Another year has begun to close its curtains on me. I sipped my coffee in rebellion against the shiver of the cold day, plastered in frost on the glass door beside my desk. Like an innocent inquiry you often have when you sit and think of time, I asked myself, “what have I learned this year?”
I’ve learned we must imagine the good to be more than it is and the bad to be smaller. After all, it is all just that: imagination. We build the world in our image, and often, our image is skewed itself. The best way out is to imagine it all. That is all the world is, really. It is all a dream we hammer into stone every day. Then, time freezes it all in our personal histories, and we talk of the years in retrospect as if we knew what was happening to us, as if we had any control besides a few minor decisions. The pair of socks you choose to wear on a given day is as important a decision as what you believe is good and true. By saying that, all I mean is that both are equally irrelevant, trivial and inconsequential. But even then, where there is a speck of good, we must imagine a blot we cannot get out, no matter how much we scrub it. Not that you would want to get rid of even a speck of goodness, but that is a far cry from the point.

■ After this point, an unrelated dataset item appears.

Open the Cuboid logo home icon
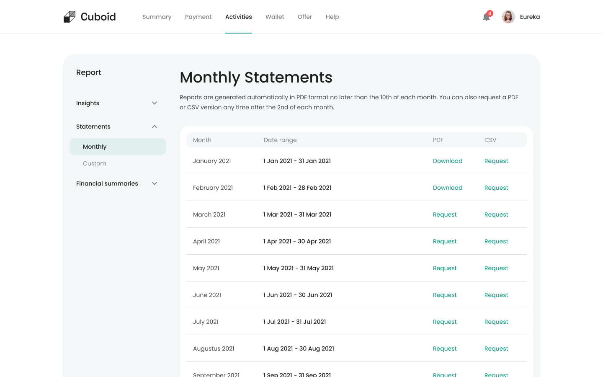Image resolution: width=603 pixels, height=377 pixels. pyautogui.click(x=70, y=16)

It always makes me curious how in this world, even a heretic believes for a second. Yes, even someone like me stops in his tracks and thinks about it, and it occurs to him how easily so many people live, with their Gods always being a proxy for all their mistakes and flaws, but also their blessings—for a second. For a second, he thinks how easy it is for the believers, but then a second passes, as it should, and he remembers it is not easy for anyone but the dead.
Another year is almost finished, and it has not been easy to always be happy, but I have done my best. I know this if nothing else. Years pass regardless of whether you are a believer or a rebel like me. Years pass, and we all face the same question again: many seconds have gone by; what have I done with them? No God comes to answer this, and no person can answer it well enough. We can only hope we did not waste them.